I have a Forerunner 945 watch and an Edge 1030. Honestly neither are very good for actually navigating. I can't imagine using any sort of navigation while mountain biking unless it's using audible cues. Even for road riding 99% of the time I stop and pinch and zoom on my cell phone, looking down at my bike computer too long is always a recipe for trouble, at least for me.

I don't think navigating trails on the fly has a decent solution out yet, unless I'm missing some app that uses audible and easy to see cues? The touchscreen on my 1030 is annoying AF...


----------



## mack_turtle (Jan 6, 2009)

Harold said:


> How do they define problematic in that regard in the stuff you're reading?


several reviews I read said the Garmin dies after 4-5 hours no matter how hard the users have tried to conserve battery life by shutting off features. the same independent reviewers said their Wahoo was only half-dead at that point.

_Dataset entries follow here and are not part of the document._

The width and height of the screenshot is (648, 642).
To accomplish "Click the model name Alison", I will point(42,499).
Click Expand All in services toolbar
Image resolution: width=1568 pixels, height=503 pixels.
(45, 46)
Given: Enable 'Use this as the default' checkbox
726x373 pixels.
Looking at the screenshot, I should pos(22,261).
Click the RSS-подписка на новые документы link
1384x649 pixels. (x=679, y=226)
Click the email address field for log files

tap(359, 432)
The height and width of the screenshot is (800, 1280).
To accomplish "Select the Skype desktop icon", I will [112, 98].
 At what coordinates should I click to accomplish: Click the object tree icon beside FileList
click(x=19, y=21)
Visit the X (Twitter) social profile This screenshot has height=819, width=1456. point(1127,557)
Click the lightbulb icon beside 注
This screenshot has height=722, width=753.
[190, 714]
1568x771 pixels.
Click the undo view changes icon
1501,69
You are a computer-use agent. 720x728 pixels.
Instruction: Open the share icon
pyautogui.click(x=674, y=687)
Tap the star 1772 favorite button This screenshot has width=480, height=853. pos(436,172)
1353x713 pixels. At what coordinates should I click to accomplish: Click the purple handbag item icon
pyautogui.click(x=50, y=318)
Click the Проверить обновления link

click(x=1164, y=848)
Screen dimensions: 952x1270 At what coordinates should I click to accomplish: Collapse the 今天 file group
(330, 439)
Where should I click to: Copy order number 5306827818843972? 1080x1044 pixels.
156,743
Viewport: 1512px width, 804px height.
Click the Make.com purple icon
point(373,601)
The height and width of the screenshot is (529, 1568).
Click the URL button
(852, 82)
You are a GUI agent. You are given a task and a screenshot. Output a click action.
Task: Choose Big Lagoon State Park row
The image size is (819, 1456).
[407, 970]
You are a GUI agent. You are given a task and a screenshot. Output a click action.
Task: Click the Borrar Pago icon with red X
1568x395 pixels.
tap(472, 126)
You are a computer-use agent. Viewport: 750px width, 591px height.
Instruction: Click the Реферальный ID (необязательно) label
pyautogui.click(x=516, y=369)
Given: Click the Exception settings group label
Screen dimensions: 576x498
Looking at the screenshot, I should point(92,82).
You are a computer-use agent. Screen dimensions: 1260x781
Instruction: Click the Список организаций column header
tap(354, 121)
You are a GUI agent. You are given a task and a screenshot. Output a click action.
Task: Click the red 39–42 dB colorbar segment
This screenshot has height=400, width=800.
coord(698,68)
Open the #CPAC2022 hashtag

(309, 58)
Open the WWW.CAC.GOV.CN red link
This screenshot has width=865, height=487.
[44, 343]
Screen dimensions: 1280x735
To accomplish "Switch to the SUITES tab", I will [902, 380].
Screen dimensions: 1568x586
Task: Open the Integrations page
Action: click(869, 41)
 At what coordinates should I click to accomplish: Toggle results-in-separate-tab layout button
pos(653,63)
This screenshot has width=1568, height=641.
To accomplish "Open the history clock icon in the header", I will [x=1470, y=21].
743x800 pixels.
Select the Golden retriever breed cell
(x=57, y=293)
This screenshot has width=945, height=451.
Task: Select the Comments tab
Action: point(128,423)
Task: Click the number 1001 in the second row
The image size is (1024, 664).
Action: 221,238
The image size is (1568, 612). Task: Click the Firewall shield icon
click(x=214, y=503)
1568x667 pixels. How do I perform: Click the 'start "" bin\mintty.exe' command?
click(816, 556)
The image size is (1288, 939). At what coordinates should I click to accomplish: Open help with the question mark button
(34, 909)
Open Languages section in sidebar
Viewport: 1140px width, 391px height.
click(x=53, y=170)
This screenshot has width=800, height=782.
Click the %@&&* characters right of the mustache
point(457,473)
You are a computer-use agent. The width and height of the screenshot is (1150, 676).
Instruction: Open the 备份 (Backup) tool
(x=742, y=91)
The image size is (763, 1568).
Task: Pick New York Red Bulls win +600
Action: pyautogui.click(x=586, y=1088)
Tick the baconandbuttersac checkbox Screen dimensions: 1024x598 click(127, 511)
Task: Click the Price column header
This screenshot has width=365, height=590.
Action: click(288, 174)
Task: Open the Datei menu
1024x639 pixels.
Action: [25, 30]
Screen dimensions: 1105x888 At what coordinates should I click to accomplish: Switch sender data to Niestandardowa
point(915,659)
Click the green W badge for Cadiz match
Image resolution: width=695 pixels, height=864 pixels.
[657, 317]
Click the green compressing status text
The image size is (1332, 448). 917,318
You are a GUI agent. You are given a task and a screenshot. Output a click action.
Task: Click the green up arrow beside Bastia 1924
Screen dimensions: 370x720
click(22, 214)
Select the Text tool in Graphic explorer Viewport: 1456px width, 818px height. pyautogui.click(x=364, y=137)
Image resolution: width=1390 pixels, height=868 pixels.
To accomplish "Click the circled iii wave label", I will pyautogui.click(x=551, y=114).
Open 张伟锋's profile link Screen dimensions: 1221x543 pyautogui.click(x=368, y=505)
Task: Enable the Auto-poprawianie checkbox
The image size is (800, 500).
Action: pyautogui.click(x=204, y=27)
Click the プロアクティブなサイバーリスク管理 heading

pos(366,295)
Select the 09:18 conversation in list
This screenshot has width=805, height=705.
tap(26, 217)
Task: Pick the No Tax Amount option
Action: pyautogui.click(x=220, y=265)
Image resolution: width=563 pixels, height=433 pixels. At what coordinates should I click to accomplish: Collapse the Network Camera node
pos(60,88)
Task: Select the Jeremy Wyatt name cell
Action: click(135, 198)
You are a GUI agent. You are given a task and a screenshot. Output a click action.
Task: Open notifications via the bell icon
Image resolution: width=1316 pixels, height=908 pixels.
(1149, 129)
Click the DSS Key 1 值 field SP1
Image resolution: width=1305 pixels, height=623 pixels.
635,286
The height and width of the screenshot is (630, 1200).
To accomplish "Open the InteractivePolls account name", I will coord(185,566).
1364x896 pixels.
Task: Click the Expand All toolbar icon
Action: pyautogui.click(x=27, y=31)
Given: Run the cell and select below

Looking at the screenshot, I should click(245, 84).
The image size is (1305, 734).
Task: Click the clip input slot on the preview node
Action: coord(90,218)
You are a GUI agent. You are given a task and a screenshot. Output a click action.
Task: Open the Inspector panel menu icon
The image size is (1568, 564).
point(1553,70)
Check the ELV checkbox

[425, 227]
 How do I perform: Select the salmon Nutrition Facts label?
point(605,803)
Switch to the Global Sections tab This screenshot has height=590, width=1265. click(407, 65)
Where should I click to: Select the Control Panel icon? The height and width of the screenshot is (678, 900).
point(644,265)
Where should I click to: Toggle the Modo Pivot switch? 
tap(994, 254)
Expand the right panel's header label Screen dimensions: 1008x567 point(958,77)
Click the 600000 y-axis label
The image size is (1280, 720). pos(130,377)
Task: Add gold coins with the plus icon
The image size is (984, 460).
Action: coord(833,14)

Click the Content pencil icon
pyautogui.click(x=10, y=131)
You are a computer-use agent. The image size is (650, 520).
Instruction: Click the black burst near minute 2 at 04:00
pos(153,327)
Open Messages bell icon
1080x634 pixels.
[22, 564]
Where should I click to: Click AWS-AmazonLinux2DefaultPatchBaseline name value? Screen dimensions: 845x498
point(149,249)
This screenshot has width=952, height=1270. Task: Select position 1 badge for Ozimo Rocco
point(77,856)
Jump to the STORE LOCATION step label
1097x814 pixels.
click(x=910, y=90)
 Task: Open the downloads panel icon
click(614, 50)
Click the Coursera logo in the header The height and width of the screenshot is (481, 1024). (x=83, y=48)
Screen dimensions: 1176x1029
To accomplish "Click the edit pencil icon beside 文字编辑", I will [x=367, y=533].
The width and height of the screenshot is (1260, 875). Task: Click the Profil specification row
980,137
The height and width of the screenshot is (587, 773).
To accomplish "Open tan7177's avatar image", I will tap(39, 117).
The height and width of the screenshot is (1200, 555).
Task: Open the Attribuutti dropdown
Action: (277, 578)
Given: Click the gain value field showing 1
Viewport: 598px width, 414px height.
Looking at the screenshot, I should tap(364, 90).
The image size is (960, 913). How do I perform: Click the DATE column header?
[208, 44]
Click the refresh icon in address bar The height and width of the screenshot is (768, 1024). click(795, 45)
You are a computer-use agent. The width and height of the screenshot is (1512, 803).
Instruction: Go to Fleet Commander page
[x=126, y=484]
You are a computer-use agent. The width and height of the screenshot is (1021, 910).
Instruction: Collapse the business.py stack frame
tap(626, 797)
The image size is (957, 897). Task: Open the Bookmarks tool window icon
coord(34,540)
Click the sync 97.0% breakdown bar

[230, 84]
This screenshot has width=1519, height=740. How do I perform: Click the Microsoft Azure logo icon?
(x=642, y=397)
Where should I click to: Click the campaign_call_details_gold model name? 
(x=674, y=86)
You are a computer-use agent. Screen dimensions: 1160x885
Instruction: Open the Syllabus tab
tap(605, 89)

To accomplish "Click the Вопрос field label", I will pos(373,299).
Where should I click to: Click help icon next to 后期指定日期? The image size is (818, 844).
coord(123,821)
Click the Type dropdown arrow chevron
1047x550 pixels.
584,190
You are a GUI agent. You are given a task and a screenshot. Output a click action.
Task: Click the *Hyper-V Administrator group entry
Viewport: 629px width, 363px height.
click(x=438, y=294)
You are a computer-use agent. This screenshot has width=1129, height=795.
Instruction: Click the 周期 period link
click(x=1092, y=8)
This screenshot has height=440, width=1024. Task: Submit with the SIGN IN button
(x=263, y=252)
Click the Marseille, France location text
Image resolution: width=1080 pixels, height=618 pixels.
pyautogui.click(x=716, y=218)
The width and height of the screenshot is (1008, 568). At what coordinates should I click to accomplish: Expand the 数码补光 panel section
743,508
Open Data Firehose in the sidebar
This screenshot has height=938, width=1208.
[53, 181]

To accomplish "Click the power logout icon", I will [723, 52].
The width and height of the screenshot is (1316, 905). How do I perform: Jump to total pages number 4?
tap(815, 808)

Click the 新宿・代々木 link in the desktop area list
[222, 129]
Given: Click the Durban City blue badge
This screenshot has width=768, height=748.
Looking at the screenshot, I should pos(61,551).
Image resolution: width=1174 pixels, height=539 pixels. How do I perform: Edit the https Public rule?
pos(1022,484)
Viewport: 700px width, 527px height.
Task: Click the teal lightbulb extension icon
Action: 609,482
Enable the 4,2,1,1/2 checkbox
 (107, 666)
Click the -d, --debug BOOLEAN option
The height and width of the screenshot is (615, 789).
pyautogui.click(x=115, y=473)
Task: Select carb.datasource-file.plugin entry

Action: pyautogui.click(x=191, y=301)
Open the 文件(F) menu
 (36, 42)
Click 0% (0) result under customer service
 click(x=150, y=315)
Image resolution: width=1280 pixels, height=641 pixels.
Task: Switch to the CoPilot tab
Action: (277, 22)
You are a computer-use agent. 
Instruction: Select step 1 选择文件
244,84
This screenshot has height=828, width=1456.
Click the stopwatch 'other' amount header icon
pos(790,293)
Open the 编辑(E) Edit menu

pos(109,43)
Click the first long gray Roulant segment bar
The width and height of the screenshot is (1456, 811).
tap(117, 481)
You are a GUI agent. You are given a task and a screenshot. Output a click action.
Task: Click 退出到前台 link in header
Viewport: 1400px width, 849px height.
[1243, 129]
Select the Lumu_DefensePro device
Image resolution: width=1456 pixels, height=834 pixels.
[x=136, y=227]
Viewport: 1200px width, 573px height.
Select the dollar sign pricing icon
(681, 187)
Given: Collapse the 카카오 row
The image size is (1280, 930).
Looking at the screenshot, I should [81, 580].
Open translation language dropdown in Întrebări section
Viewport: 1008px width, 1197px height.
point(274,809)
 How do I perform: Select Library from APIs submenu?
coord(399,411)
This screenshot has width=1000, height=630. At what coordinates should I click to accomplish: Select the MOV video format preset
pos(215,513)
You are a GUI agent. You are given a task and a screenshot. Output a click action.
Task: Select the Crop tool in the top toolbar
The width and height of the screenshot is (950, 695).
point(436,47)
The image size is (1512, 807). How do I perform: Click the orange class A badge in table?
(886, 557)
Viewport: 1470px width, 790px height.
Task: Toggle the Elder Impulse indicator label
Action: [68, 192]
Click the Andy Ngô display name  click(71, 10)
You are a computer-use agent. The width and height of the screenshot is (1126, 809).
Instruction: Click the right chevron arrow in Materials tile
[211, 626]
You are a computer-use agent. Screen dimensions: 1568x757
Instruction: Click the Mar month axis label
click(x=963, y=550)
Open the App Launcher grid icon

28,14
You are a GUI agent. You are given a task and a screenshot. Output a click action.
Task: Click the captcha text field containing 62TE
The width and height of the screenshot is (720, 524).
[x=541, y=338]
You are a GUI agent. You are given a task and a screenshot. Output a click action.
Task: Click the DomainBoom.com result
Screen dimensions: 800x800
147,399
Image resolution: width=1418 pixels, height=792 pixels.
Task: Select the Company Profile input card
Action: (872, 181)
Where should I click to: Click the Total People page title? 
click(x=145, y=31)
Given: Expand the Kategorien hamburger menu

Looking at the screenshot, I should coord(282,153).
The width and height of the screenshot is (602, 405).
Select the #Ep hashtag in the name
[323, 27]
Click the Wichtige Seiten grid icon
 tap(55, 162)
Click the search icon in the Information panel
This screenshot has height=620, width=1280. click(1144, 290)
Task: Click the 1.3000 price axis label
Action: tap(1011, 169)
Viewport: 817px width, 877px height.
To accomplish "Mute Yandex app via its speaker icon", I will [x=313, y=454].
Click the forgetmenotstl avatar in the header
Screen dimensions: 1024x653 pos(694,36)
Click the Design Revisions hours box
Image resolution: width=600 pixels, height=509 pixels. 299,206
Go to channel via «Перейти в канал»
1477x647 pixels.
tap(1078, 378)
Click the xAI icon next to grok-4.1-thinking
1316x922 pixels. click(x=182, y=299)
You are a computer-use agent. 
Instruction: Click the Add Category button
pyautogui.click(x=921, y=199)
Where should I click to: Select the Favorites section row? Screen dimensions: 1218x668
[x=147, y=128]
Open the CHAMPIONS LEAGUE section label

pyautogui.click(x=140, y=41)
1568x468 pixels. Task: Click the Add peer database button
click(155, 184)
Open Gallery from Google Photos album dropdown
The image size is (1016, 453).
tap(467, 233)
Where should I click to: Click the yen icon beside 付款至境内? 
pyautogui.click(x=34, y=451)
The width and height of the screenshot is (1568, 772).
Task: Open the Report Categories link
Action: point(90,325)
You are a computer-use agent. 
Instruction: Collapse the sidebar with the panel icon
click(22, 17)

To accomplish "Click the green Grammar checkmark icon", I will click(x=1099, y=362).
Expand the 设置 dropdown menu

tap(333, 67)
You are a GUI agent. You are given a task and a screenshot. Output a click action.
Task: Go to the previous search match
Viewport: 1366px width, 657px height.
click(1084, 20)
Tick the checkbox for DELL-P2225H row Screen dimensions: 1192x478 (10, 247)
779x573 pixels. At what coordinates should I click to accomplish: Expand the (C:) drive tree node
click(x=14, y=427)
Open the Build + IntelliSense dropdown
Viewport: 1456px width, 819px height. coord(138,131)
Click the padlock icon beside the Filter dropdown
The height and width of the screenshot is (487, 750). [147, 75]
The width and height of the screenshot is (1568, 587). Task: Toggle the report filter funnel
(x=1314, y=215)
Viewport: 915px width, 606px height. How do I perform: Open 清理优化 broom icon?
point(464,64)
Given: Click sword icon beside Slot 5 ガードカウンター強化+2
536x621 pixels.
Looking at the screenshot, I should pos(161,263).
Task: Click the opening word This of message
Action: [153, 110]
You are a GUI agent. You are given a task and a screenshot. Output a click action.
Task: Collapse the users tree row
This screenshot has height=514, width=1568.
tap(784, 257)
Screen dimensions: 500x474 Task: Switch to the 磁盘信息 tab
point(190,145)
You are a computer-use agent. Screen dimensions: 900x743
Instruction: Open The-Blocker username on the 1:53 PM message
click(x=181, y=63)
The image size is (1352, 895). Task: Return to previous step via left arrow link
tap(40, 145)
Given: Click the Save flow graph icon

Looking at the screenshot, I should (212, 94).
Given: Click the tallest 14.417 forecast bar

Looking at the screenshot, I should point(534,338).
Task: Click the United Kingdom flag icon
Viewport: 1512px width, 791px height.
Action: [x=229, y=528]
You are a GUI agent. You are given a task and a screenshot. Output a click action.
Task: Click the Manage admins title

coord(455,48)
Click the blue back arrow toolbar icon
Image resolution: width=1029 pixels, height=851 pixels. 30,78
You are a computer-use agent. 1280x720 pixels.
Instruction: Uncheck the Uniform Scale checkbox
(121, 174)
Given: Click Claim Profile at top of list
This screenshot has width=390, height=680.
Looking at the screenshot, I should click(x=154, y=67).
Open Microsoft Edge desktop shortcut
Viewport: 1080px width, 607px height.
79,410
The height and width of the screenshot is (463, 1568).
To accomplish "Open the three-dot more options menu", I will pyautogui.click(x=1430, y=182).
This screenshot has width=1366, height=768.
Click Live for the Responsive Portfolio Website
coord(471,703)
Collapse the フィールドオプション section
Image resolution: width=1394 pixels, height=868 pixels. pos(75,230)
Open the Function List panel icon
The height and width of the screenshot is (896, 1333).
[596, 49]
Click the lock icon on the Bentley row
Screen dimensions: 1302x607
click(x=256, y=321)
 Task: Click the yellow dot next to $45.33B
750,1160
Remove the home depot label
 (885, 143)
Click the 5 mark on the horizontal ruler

I also just realized that the Garmin 5_30 _is a newer unit than the 520. I'll have to look into that.


----------



## Harold (Dec 23, 2003)

mack_turtle said:


> several reviews I read said the Garmin dies after 4-5 hours no matter how hard the users have tried to conserve battery life by shutting off features. the same independent reviewers said their Wahoo was only half-dead at that point.
> 
> I also just realized that the Garmin 5_30 _is a newer unit than the 520. I'll have to look into that.


I've never had that behavior out of mine. And like I said, I've had 2 different ones. My wife has one, too.

I wouldn't discount the chances of bad firmware at some point, so the dates on those reviews absolutely matter. That happens from time to time (from more than just Garmin). I had an Edge 705 get bricked from a firmware update once. Benefit with the Edge 520 vs. the Edge 530 is that the 520 no longer gets firmware updates, as it's been discontinued. The firmware is quite stable at this point.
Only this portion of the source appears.